(Stored data)
------------------------------------------------
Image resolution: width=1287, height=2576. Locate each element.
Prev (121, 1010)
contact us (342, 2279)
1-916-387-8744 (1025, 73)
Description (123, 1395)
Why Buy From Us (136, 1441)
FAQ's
------------------------------------------------
> **EXERCISE REQUIREMENTS**:
What you need to do is repeat every record above exactly.

> **OUTPUT**:
Image resolution: width=1287, height=2576. Locate each element.
Prev (121, 1010)
contact us (342, 2279)
1-916-387-8744 (1025, 73)
Description (123, 1395)
Why Buy From Us (136, 1441)
FAQ's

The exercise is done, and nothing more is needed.